*** Records to process ***
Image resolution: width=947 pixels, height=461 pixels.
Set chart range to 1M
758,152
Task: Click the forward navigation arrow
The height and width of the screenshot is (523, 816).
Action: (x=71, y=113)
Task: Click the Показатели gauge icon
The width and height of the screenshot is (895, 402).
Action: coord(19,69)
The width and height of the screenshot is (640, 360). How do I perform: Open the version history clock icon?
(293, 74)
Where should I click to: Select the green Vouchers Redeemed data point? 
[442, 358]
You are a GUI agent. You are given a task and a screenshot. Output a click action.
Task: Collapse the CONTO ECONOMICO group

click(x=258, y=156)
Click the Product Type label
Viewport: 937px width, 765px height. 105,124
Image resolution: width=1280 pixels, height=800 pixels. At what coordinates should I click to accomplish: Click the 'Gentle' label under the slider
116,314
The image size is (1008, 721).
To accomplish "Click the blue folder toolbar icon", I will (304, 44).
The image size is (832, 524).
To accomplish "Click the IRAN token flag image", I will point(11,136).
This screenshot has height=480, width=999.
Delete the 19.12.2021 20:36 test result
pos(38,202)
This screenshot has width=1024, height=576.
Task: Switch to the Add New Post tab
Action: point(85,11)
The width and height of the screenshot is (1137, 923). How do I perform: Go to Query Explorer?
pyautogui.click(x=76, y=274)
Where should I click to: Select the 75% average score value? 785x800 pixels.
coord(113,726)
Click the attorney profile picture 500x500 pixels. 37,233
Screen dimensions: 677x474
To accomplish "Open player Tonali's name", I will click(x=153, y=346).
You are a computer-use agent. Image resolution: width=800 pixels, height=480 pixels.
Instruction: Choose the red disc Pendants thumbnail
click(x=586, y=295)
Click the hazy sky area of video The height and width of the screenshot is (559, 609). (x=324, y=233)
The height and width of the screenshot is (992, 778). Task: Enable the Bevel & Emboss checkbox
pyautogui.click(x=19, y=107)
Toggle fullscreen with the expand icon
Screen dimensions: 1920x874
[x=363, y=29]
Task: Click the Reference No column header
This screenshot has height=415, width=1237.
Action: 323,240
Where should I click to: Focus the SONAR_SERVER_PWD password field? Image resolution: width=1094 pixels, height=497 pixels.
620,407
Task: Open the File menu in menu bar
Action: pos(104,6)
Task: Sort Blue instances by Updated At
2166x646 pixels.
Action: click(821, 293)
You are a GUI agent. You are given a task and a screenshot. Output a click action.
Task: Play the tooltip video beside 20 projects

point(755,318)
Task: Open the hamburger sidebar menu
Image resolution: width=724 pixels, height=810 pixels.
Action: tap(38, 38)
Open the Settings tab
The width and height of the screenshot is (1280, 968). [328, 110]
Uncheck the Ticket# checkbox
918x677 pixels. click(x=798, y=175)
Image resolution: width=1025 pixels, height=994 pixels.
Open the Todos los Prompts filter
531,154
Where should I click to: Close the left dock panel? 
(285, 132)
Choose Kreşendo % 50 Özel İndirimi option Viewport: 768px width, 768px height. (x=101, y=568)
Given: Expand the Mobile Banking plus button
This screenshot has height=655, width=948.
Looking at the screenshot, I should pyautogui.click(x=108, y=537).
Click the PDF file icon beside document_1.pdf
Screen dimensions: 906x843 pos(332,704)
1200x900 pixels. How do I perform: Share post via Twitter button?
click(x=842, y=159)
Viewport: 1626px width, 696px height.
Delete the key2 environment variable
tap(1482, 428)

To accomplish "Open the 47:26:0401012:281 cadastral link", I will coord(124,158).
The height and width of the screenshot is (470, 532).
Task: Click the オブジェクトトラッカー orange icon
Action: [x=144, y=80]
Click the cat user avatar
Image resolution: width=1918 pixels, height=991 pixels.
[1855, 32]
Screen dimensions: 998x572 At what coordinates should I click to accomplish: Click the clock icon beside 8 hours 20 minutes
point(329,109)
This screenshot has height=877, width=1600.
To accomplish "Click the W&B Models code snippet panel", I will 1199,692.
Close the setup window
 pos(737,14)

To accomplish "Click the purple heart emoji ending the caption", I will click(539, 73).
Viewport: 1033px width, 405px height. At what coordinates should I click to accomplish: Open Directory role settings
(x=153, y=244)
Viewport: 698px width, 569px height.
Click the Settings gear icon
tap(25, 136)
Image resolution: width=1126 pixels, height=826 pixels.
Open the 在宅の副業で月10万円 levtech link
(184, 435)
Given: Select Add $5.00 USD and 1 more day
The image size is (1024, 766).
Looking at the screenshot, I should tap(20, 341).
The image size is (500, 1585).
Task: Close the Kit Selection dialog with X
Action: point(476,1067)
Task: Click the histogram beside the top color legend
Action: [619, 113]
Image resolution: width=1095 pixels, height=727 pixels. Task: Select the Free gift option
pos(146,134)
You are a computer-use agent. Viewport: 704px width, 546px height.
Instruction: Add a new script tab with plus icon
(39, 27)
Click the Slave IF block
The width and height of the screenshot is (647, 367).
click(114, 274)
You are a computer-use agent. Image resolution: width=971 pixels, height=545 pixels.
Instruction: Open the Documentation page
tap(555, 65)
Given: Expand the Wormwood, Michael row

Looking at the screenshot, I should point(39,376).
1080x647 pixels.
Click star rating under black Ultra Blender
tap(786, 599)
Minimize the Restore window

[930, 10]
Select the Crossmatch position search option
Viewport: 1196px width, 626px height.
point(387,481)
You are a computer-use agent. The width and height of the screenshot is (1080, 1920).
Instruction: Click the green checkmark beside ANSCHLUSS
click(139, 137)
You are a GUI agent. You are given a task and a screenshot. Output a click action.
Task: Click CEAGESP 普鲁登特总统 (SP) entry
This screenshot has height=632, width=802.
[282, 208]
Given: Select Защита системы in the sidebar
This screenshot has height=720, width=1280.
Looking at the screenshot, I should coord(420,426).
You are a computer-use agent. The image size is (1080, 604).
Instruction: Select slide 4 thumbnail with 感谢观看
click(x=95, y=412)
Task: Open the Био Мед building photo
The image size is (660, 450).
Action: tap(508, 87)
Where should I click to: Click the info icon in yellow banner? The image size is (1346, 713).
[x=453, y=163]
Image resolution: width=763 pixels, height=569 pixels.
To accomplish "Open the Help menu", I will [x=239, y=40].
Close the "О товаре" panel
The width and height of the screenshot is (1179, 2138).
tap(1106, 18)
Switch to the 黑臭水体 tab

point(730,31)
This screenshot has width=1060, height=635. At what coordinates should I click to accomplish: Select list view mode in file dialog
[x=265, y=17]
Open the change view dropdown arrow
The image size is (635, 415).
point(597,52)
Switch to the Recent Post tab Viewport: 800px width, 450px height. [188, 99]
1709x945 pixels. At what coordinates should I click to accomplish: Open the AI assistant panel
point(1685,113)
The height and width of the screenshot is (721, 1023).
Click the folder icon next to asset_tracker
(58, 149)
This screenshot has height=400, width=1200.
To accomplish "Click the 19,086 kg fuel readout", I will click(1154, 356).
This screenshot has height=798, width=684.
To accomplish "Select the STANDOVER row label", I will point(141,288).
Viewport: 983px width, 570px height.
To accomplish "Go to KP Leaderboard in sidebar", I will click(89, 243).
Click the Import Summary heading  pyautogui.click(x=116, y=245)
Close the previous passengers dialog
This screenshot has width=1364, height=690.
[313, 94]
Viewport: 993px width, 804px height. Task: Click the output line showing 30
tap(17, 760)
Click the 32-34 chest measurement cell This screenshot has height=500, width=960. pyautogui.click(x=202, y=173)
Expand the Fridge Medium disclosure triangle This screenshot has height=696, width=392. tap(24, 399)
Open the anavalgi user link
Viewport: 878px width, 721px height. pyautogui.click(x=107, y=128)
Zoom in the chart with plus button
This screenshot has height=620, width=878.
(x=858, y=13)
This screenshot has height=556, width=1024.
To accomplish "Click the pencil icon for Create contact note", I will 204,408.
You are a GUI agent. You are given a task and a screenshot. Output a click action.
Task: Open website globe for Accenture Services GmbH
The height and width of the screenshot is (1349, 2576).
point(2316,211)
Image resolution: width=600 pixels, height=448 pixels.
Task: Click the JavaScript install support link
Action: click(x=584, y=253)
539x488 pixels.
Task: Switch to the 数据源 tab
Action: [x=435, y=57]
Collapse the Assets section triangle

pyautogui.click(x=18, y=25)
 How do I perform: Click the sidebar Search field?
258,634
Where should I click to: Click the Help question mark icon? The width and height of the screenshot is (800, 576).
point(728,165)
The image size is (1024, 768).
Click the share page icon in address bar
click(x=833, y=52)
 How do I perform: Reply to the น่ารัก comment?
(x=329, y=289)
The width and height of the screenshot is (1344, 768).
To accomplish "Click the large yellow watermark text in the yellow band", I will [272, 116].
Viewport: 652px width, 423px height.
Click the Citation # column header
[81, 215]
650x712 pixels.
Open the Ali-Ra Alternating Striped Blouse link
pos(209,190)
*** End of Records to process ***
• _Problem details_
Lines from the top of the data above through the line with "This screenshot has height=480, width=999.", both ends included: copy them exactly, nothing more.

• _Written answer_
Image resolution: width=947 pixels, height=461 pixels.
Set chart range to 1M
758,152
Task: Click the forward navigation arrow
The height and width of the screenshot is (523, 816).
Action: (x=71, y=113)
Task: Click the Показатели gauge icon
The width and height of the screenshot is (895, 402).
Action: coord(19,69)
The width and height of the screenshot is (640, 360). How do I perform: Open the version history clock icon?
(293, 74)
Where should I click to: Select the green Vouchers Redeemed data point? 
[442, 358]
You are a GUI agent. You are given a task and a screenshot. Output a click action.
Task: Collapse the CONTO ECONOMICO group

click(x=258, y=156)
Click the Product Type label
Viewport: 937px width, 765px height. 105,124
Image resolution: width=1280 pixels, height=800 pixels. At what coordinates should I click to accomplish: Click the 'Gentle' label under the slider
116,314
The image size is (1008, 721).
To accomplish "Click the blue folder toolbar icon", I will (304, 44).
The image size is (832, 524).
To accomplish "Click the IRAN token flag image", I will point(11,136).
This screenshot has height=480, width=999.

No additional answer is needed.